Disaster/Recovery using SMRC

We have traditionally used tape restores at Sungard for executing a disaster/recovery test. Our corporate TCC wants to switch to using SMRC disk copying to a new second data center. SMRC will synchronously write to the production and secondary disk packs, so any write done here will be done there as well.

The plan is that the mirror will be broken and then we will just start up the mainframe at the secondary data center and everything will be working. However, I have concerns about the state of Adabas. Knowing we use the asynchronous buffer flush capabilities of Adabas (so the process of doing physical I/O is not a serial process performed by the nucleus for performance reasons), I think we could not only lose committed transactions but also be in an inconsistent state. I want to fall back to using tape restores to be sure that Adabas has consistency and integrity. We use Adabas Delta Save and have exercised a D/R plan with this strategy successfully multiple times.

I recently posted this question to SAG-L, but since Software AG people are permitted to respond here, I was wondering if someone could let me know if my concerns are reasonable or if, as some had responded on SAG-L, I am overly concerned and Adabas can’t get messed up by this. Some people said that Adabas is able to recover from this state and restore integrity. Someone else said that Adabas can detect changed blocks it lost marked for flushing or flushed from the buffer pool but not yet written to disk, and that in worst case, Adabas won’t stay up but will let me know its inconsistent state (telling me when I have to restore from tape).

Please advise on the best practices of utilizing SRDF for recovering Adabas in a D/R scenario.

Thanks!

Hi Brian,
I do not know SMRC in detail but from the view of Adabas the following is important: if the I/O request to the I/O subsystem gets acknowledged to be o.k. then the I/O should be on the disc – it does not matter if the I/O is copied to several discs (mirroring) or if it is in a non-volatile storage and the physical move is several microseconds later to the disc or whatever. The supplier of the disc has to guarantee this.

Adabas will get problems if there is an outage and the I/Os which where already acknowledged are not on the disc for the autorestart or are only partly there. The big problem there is that Adabas might not immediately find out that the I/O was not done. That means if for example a single block in the Index is incorrect (i.e. only the last part of the block is incorrect) the autorestart might work without abending but the database is inconsistent afterwards. But this problem can happen with or without SMRC and this problem affects than every software running on this system !

For the I/Os which were on-the-way and were it was not acknowledged that they are on disc, for these I/Os Adabas will take care and recover the status correctly. And this is with or without the asynchronous bufferflush.
For the recovery Adabas needs to perform the autorestart and therefore the WORK dataset is needed.

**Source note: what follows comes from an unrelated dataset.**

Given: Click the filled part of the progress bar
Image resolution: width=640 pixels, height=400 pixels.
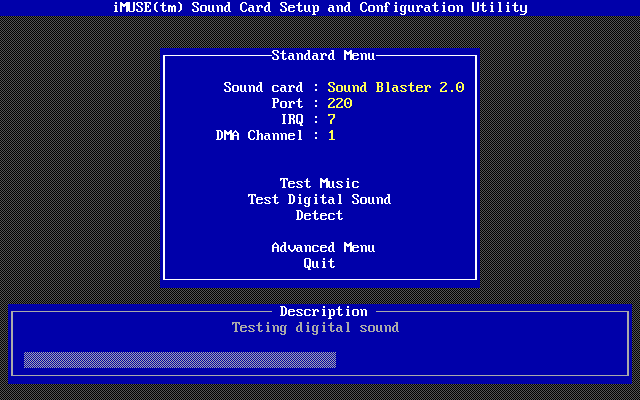Looking at the screenshot, I should pos(180,359).
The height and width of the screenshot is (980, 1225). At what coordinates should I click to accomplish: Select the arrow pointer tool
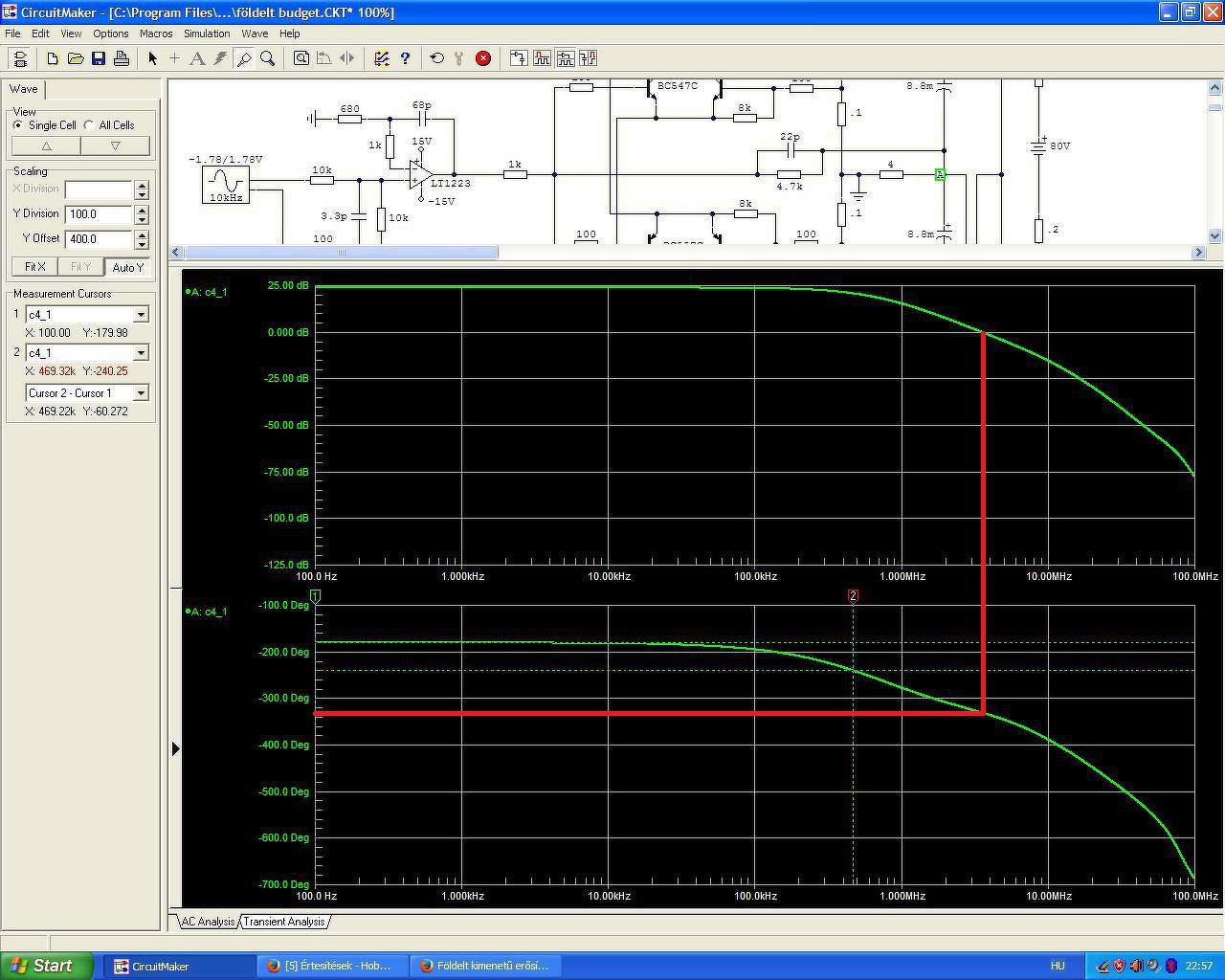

So if you mirror your database you need to mirror ASSO, DATA and WORK and we recommend to mirror the PLOGS as well because you will need the PLOG for example if the mirror is incorrect as well, which should not happen but you never know !

Theoretically you can – if you do not need the SAVE and PLOG for logical recovery, i.e. resetting the file to a certain status – abandon the saving of the database BUT we would never recommend this, because there are so many imponderability in hardware and in software. And it is always better to be on the safe side and to have different options in case of errors.

What you can do is it to think about your SAVE concept and maybe do less Save operations. In the most cases the mirror should work and then the recovery time is only the time what it takes to make the autorestart.

This was now a long explanation ( :roll: ) but I hope it answers all your questions,
Regards,
Uschi

Uschi,

This is great news! Many thanks for your thorough explanation. I am thrilled that Adabas is able to handle appropriate backing out of partial asynchronous buffer flushes as part of its autorestart process!

Our mirroring includes all disk-based datasets, so ASSO, DATA, WORK, PLOG, TEMP, SORT… are all replicated, and EMC does guarantee that the committed write on the production disk will be replicated to the other site.

We do plan to continue with the ADASAV, especially because we often rely on them for onsite restore/recovery processes. We use Delta Save, so tape resources and backup processing are not pain points for us.

I feel more confident that this SRDF process will be sufficient for D/R purposes now, though. And I will have the offsite tapes from the vault just in case something goes wrong.

Many thanks!

Brian